=== Section Start ===

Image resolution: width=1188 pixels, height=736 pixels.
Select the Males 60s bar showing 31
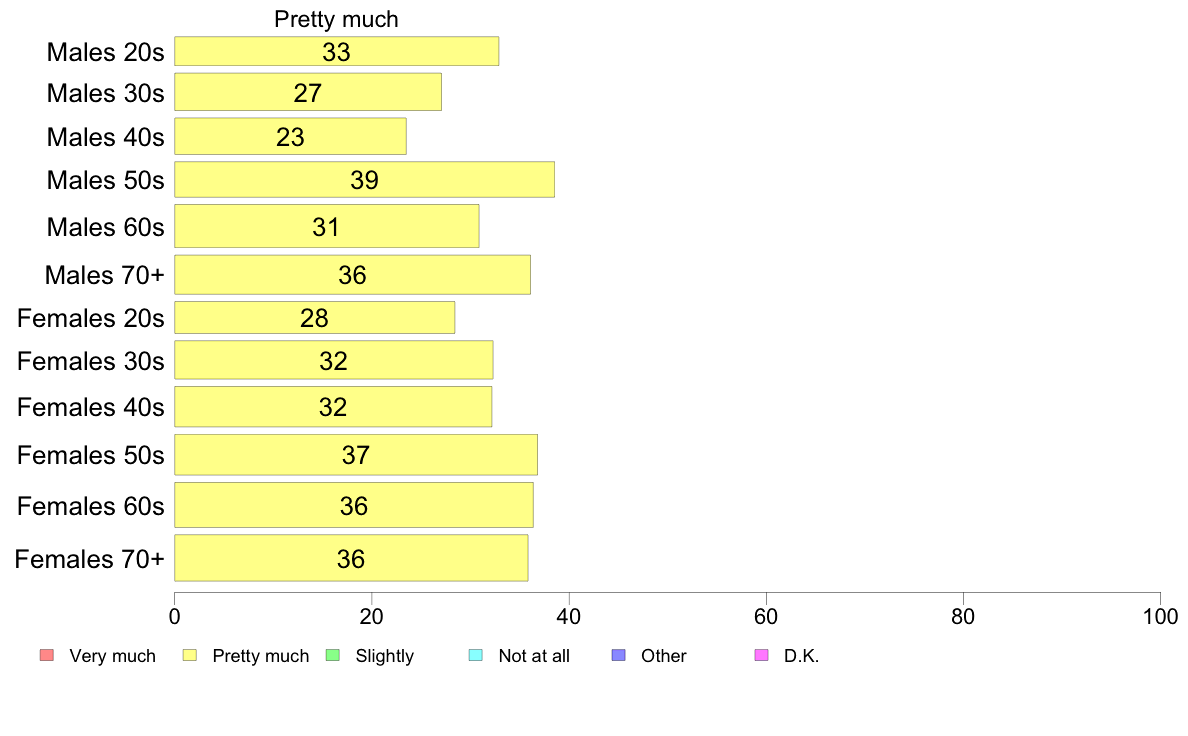point(327,227)
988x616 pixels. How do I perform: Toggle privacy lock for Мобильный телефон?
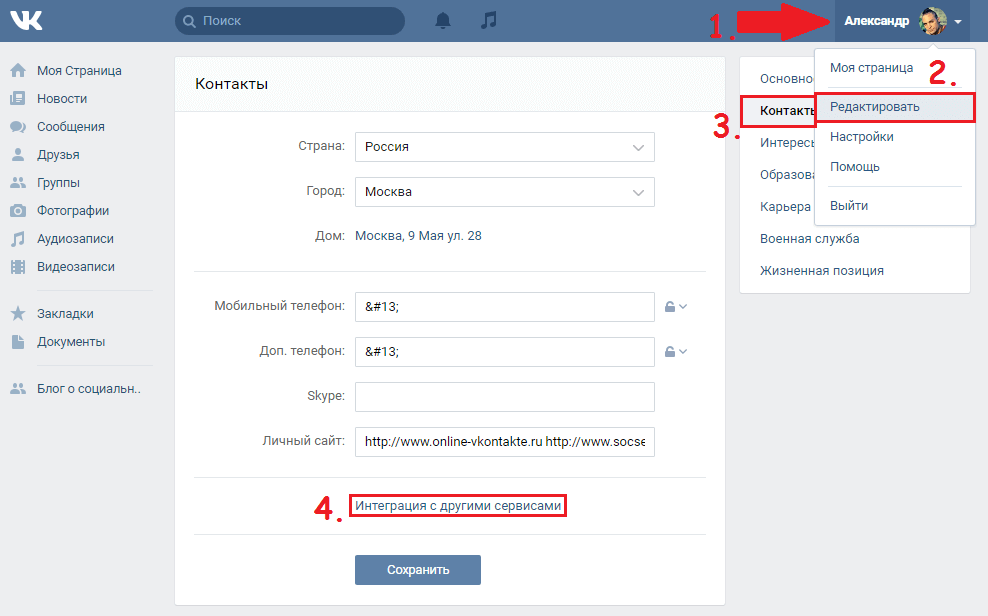[676, 307]
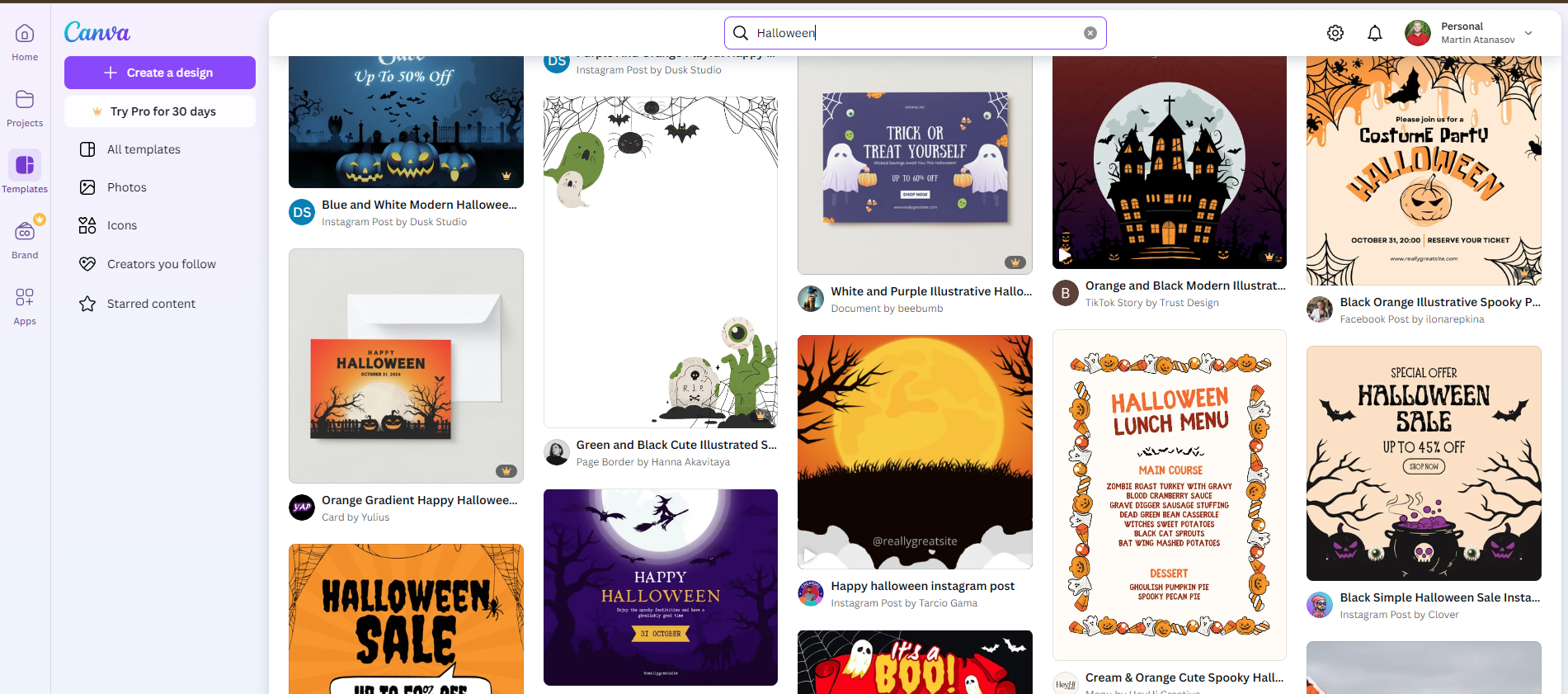Go to Icons in the side menu
Screen dimensions: 1568x694
121,225
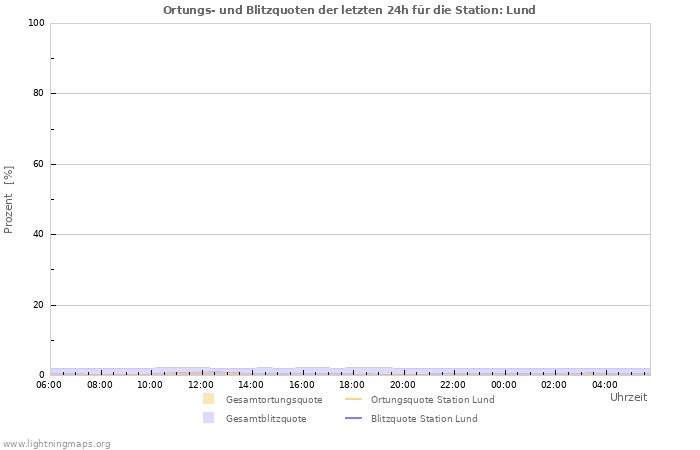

=== Section End ===

- Work order -
Copy out every line of the material above precisely, omitting the pictures.

- Your solution -
Image resolution: width=1188 pixels, height=736 pixels.
Select the Males 60s bar showing 31
point(327,227)
988x616 pixels. How do I perform: Toggle privacy lock for Мобильный телефон?
[676, 307]
Go to Icons in the side menu
Screen dimensions: 1568x694
121,225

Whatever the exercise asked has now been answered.